AI Harness v0.6.0 — Harness as Code Gets Its Reference Implementation

Most AI harnesses start as a prompt and a wrapper. They get to v1.0 by accumulating branches in the wrapper. AI Harness took the opposite path: codify governance as typed artifacts, then make the wrapper as small as possible.

v0.6.0 is the first release where that bet looks proven.

If you’ve been following the Harness as Code thesis, this is the release where the runtime catches up to the philosophy.

What v0.6.0 actually changes

Four things matter in this release. Everything else is supporting work.

1. Typed artifact bundles are real

Shape A bundles — .harness/{plugins,builtins,overrides}/*.md — are now first-class. The bundle loader (PR #123) closed the gap where the artifact registry already understood harness_artifact/v1alpha1 declarations but serve and validate quietly ignored them.

One file = one capability bundle. Tools, hooks, and prompts that belong to the same governance unit live in the same artifact.

2. The agent loop is hardened

A strict finish_reason guard now sits at the top of the loop (PRs #121, #123):

`finish_reason`	Behavior
`stop`, `end_turn`, `""`	Fall through to a final answer
`length`	Retriable error — context truncated
`content_filter`	Hard error — no silent recovery
anything else, no tool calls	Retriable error — no silent stop

No more “agent quietly stopped on turn 14 and we don’t know why.”

3. Reference docs are complete

Every public surface has an exhaustive reference page now:

harness.md frontmatter — every field, every default, every validate() check
Tool artifact schema — file shape, parameters, Starlark dialect, async reserved
Hook artifact schema — full event catalog, payload shapes, decision contract, when: semantics
Starlark built-ins — every builtin from scripting.Engine.makeBuiltins, per-module
CLI — every subcommand, flag, env var, exit code

No more “read the source.” The docs are now the contract.

4. The live bot is governed

@htekdevaiharness on Telegram runs the same Shape A bundles you’d ship to your own team:

$ harness validate -v
21 tools registered (across harness.md + 2 plugin bundles)
5 hooks registered

That count comes from a notes-bundle (note save/list + audit hook) and a safety-bundle (command guard + output redactor + status tool) both loaded as typed artifacts. The same loader. The same precedence rules. The same docs you’d read.

Why typed artifact bundles matter

This is the conceptual centerpiece, and it’s where AI Harness takes the strongest position against everything else in the category.

Most “extension” systems give you one file per capability and pretend that’s the answer. The reality: a real capability is rarely one tool. It’s a tool plus a hook plus a guard plus a default prompt fragment. Splitting those across four files breaks composability — you can no longer move “the safety capability” between repos as one diff.

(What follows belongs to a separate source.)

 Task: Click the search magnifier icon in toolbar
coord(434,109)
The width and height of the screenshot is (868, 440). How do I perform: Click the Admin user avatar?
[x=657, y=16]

Shape A bundles fix that. Each .md file declares a single capability bundle:

---
artifact: harness_artifact/v1alpha1
kind: plugin            # plugin | builtin | override
name: safety-bundle
priority: 40
---

# Safety bundle

Tools, hooks, and prompts that govern destructive operations.

## Tool: command_guard
...

## Hook: tool.pre / output_redactor
...

Composition is deterministic. Precedence is declared at the kind level:

override > harness > builtin > plugin > model

Per-turn evaluation re-checks each artifact’s when: predicate every turn, not just at startup. An artifact that’s inactive on turn 3 can light up on turn 4 without restarting the agent.

This is the line that separates “extensions” from Harness as Code: the unit of governance is the bundle, not the individual file. You can review one diff. You can move one folder. You can audit one artifact. The runtime composes them deterministically.

Things you can actually inspect now

Three commands that didn’t quite work two releases ago and now are the daily-driver:

`harness validate -v`

Registers every artifact, runs every parser, prints a per-bundle tool/hook count. On the live bot today: 21 tools / 5 hooks across harness.md + two plugin bundles. If the number doesn’t match what you expect, your bundle isn’t loading. That’s the loop.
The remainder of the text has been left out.